Advogado diz que não discriminou juíza ao preferir um homem

Pedro Proença, advogado do arguido condenado por ter violado a filha, apresentou um requerimento para afastar uma desembargadora do caso por esta ser “mulher e mãe”. Ao i advogado diz que tudo não passou de um “exemplo meramente ilustrativo” e que incesto não é crime.

O advogado Pedro Proença dá o dito por não dito e diz ao i que nunca disse que uma mulher e mãe não pode ser uma juíza isenta. Esta semana a SIC noticiou um requerimento insólito, apresentado pelo advogado, que representa um homem condenado por violar a própria filha, em que se pede o afastamento de uma magistrada.

“A Veneranda Juíza Desembargadora nos presentes autos deve ser substituída por um juiz desembargador homem”, revela o requerimento, citado pela SIC Notícias. No mesmo documento, Pedro Proença, o advogado que apresentou o requerimento, justifica o pedido, afirmando que “antes de ser magistrada judicial a Veneranda Juíza Desembargadora é mulher e certamente mãe, o que leva a que o horror e a aversão inata ao ato de incestos confessado pelo arguido (…) e o facto de acusar a sua filha de o ter seduzido, provoquem no seu espírito, incontestavelmente, uma especial e mais gravosa oscilação na neutralidade exigida perante o mesmo”. 

Mas esta quinta-feira, contactado pelo i, Pedro Proença afirmou que no documento “não foi dito que por uma juíza ser mulher e mãe não tem capacidade para ser isenta”. E adiantou que se tratou de “um exemplo meramente ilustrativo”.

Segundo o advogado o que está em causa é o princípio do juiz natural e dá o exemplo do que se passou nos últimos meses com o juiz Neto de Moura, em que a própria magistratura pôs em causa esse princípio quando o juiz foi afastado dos casos de violência doméstica.

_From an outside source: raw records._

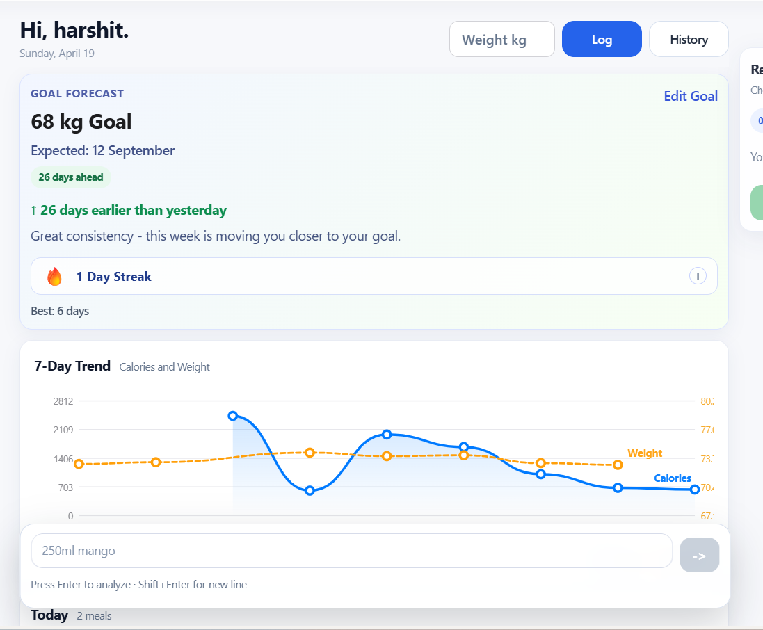The image size is (763, 630).
Task: Click the flame streak icon
Action: coord(54,277)

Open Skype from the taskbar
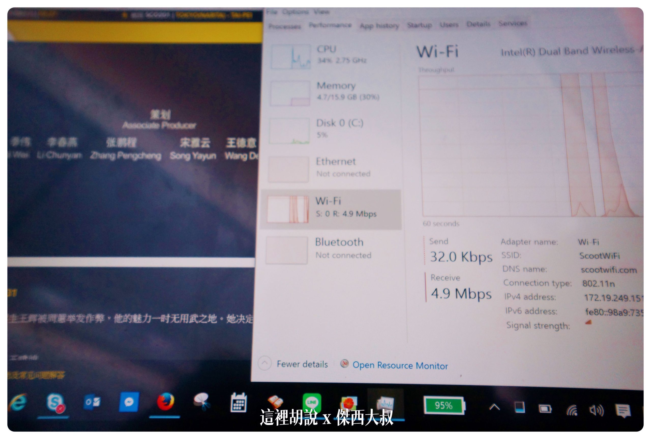pos(55,403)
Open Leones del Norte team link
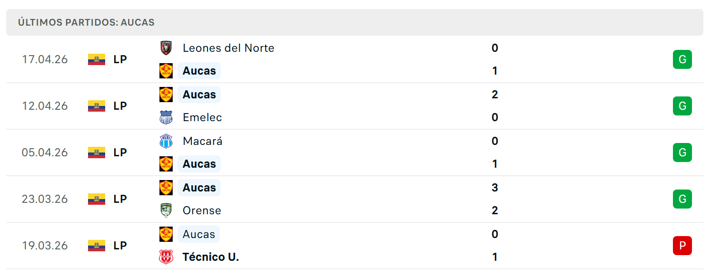 228,48
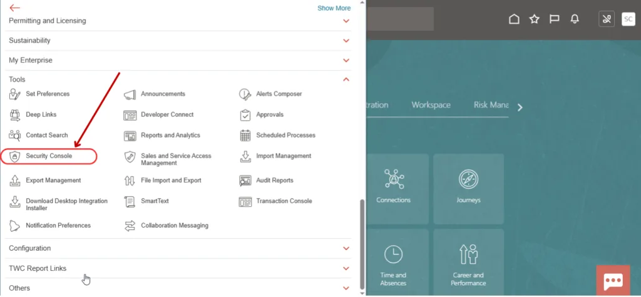The width and height of the screenshot is (641, 297).
Task: Open the Scheduled Processes icon
Action: click(x=245, y=136)
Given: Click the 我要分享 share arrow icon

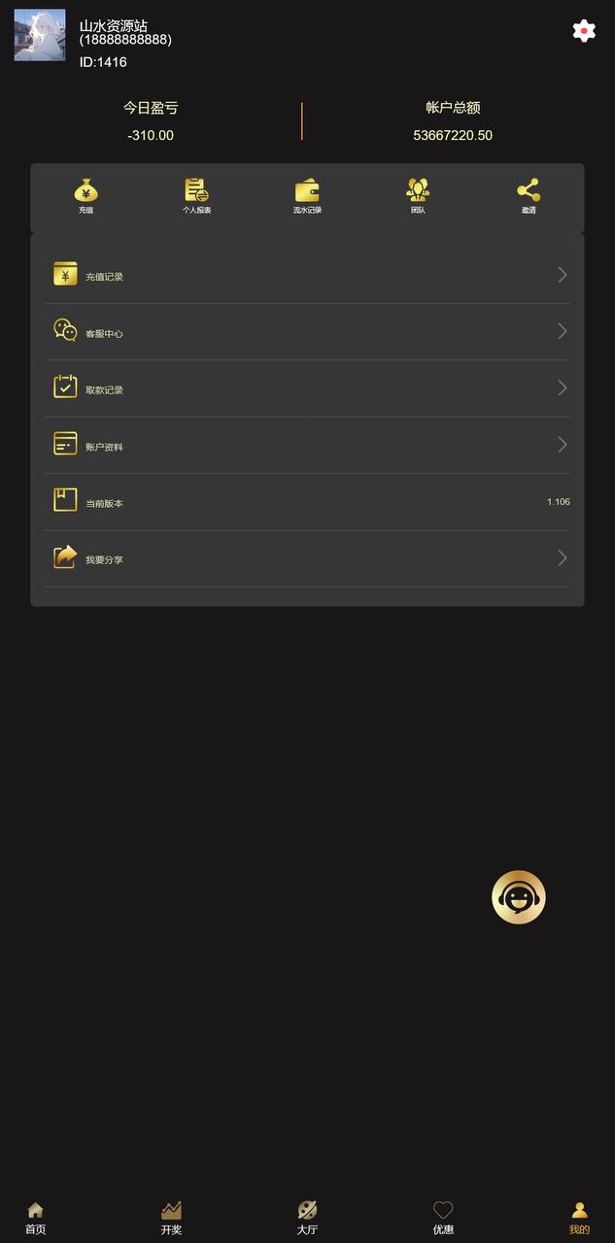Looking at the screenshot, I should 65,557.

Pedro Proença disse ainda que o documento apresentado serviu apenas para “colocar à consideração do Supremo Tribunal uma questão que nos é pertinente”.   

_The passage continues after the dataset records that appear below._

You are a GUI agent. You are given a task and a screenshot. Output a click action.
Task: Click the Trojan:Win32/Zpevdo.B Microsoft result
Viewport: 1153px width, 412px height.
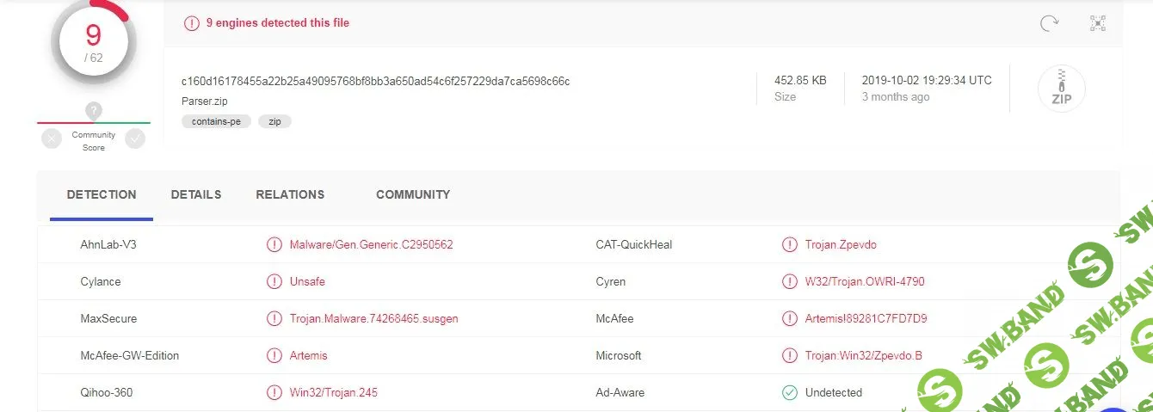(x=863, y=355)
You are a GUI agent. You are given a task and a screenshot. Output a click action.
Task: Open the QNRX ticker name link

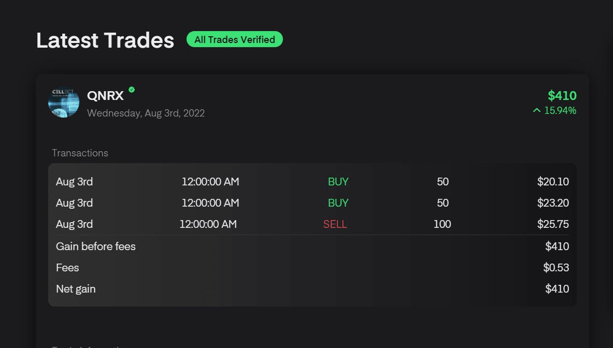coord(105,96)
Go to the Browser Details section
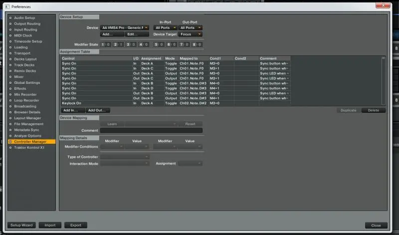 click(x=27, y=112)
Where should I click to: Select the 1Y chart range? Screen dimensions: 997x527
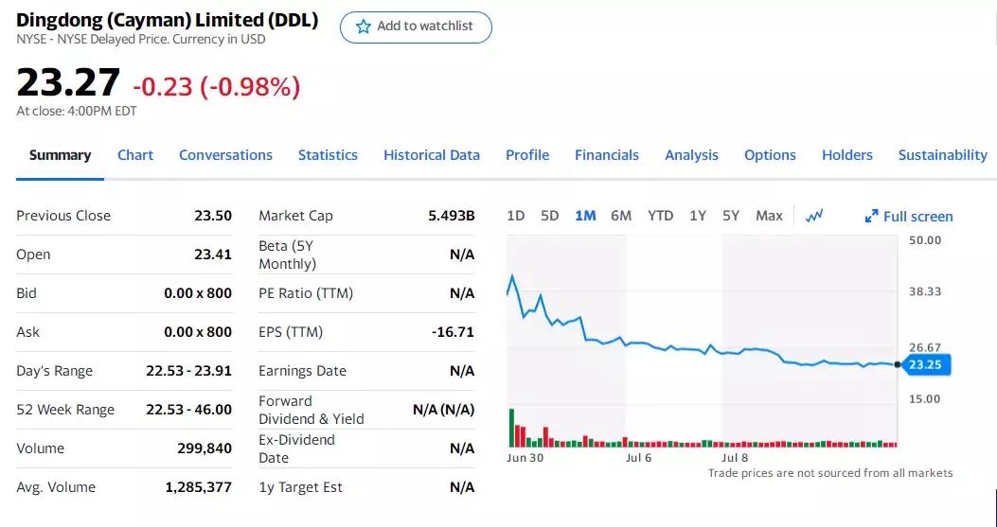tap(698, 216)
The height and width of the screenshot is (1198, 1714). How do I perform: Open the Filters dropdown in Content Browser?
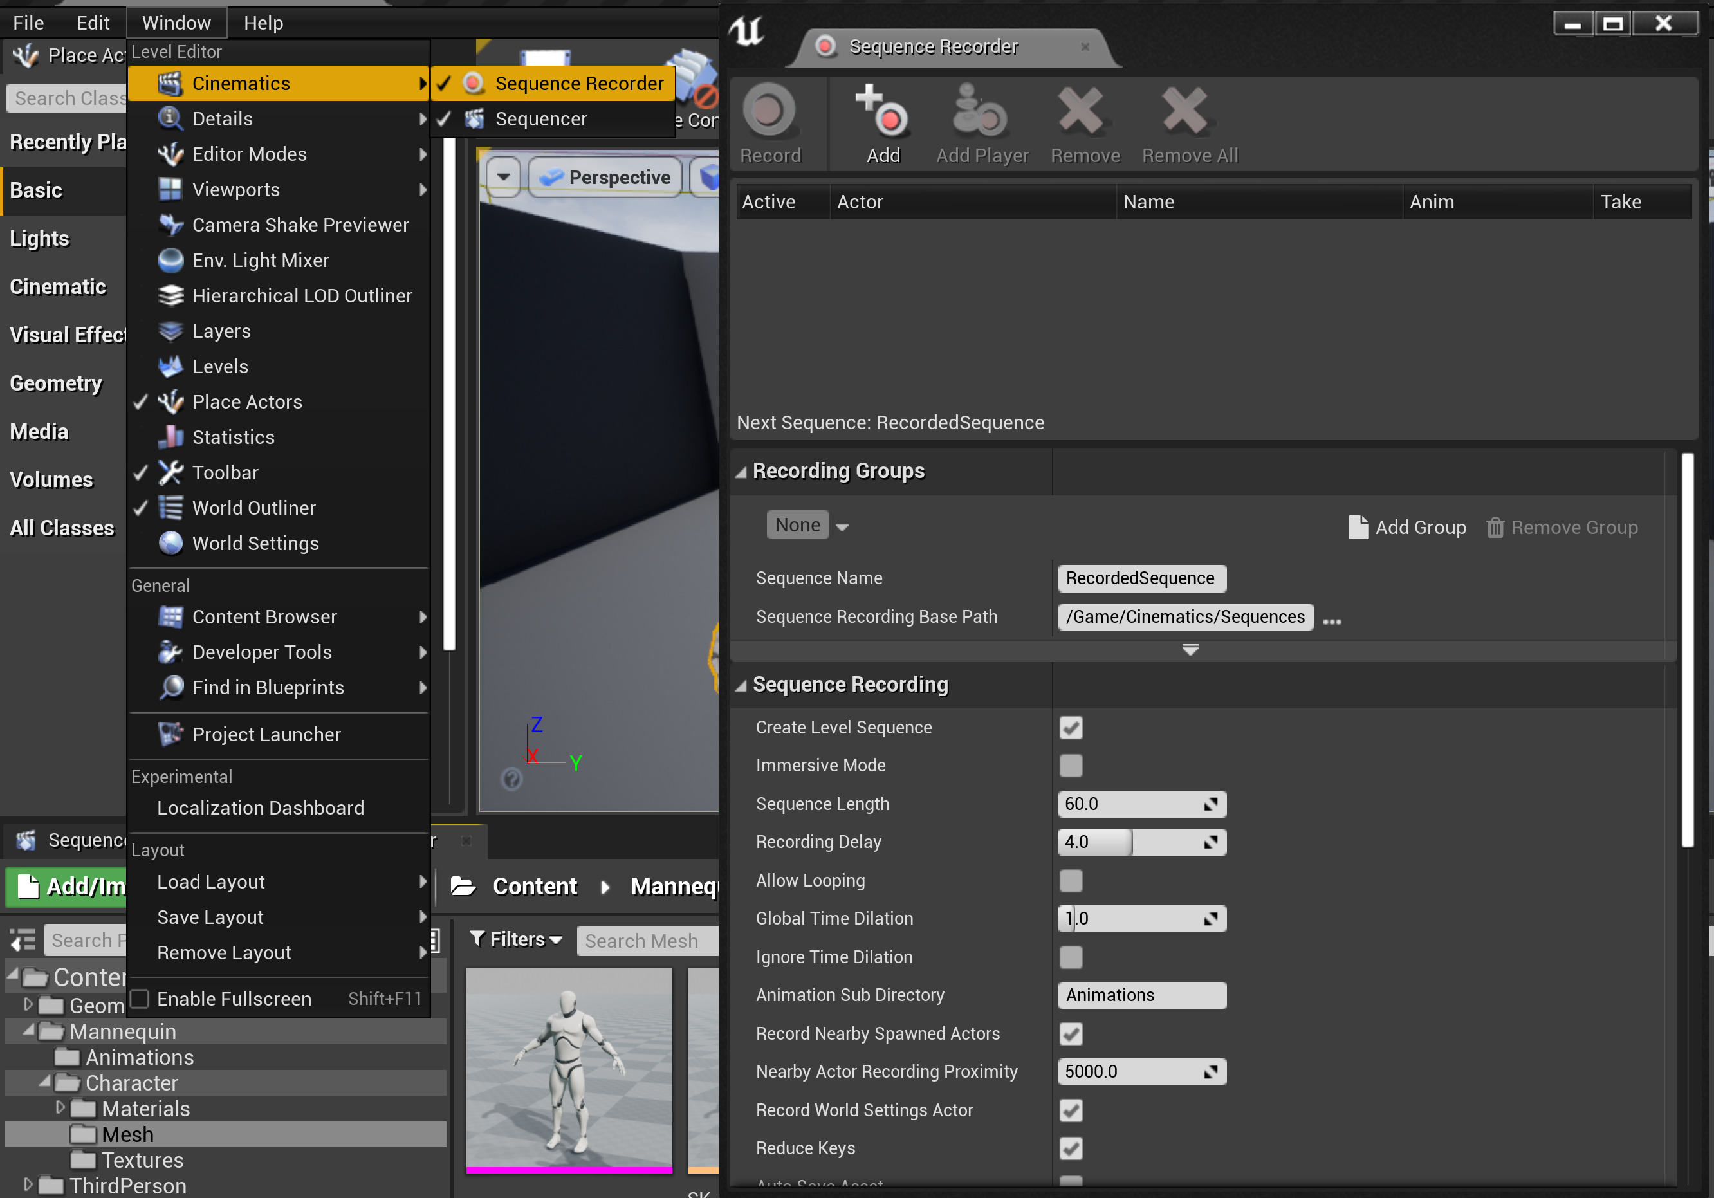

Julgamento em primeira instância

No julgamento, que decorreu em 2017, ficou provado que o arguido e a sua filha foram jantar fora para celebrar o aniversário da vítima, que fazia 18 anos. No decorrer do jantar, o arguido foi enchendo o copo da vítima com vinho, tendo esta saído alcoolizada do restaurante. Já em casa, o arguido terá aberto uma garrafa de champanhe, mas vítima sentiu-se mal e foi-se deitar. Terá sido nesse momento que o homem terá ido até ao quarto e violado a filha. No julgamento, o arguido confessou ter tido relações, mas assegurou que foi seduzido pela vítima e que a relação foi consentida. O homem foi condenado  a oito anos e quatro meses de prisão, tendo o processo ido parar à desembargadora da Relação na fase de recurso.

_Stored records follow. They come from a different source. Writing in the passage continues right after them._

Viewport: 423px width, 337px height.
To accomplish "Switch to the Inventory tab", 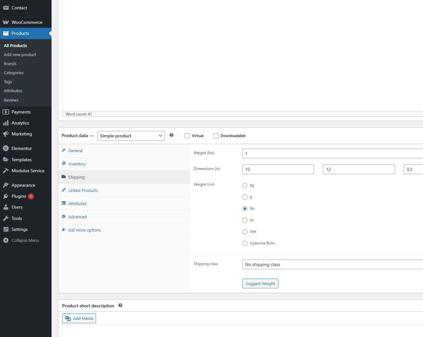I will tap(77, 164).
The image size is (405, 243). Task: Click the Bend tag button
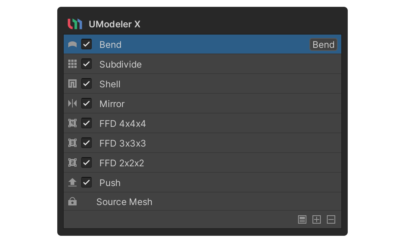click(323, 44)
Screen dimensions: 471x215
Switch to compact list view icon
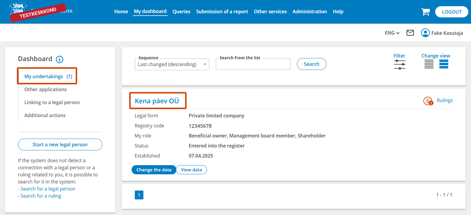pos(429,64)
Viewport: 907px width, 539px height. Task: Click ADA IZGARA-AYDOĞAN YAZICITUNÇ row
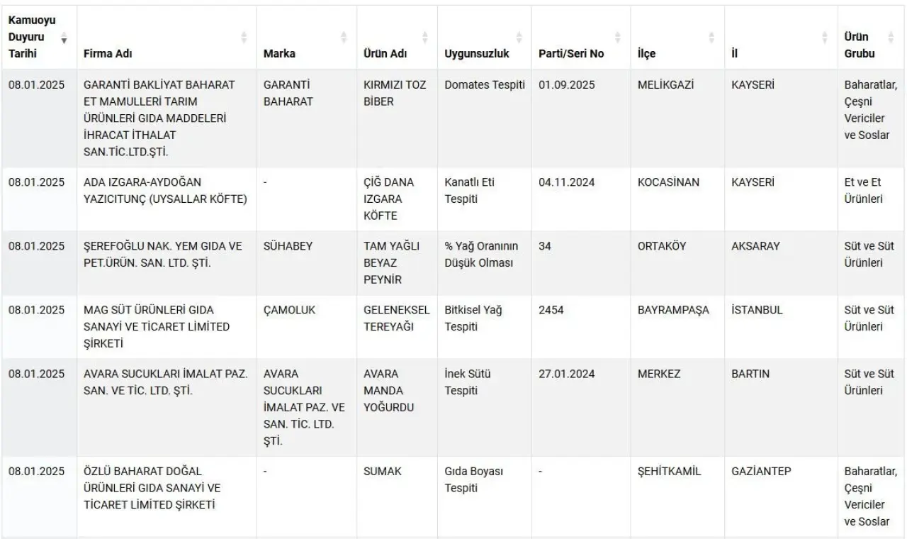[x=454, y=199]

Ao i, o advogado afirmou que a condenação em primeira instância, decidida por um coletivo de juízas, foi feita com base “no depoimento da memória futura da alegada vítima”. “A prova médica ou legal foi no sentido de que não houve violação e não se produziu mais prova”, disse, acrescentando que o coletivo valorizou “a questão do incesto”, que é “moralmente reprovável, mas não é crime”. 

“Provavelmente o incesto teve de facto um peso muito grande no consciente das juízas e para evitar que essa questão, em sede de recurso, voltasse a ser repisada (…), foi colocada a reflexão ao tribunal”. No requerimento “não houve qualquer discriminação”, completou.

A juíza em questão não deixou o requerimento passar em branco e recusou-se a abandonar o caso. “O facto de a titular do processo, com 34 anos de carreira, ser mulher e mãe não pode levar a pôr em causa a sua independência enquanto julgador”, referiu a juíza. A magistrada adiantou ainda que “a negação de tudo isto seria a possibilidade de escolher o juiz da causa conforme a cor da pela, dos olhos, clube de futebol, quem sabe a religião e já agora, o género”. O recurso apresentado pela defesa do arguido foi chumbado pela juíza da Relação e mais tarde foi a vez de o Supremo dar mais uma ‘nega’ à defesa do arguido.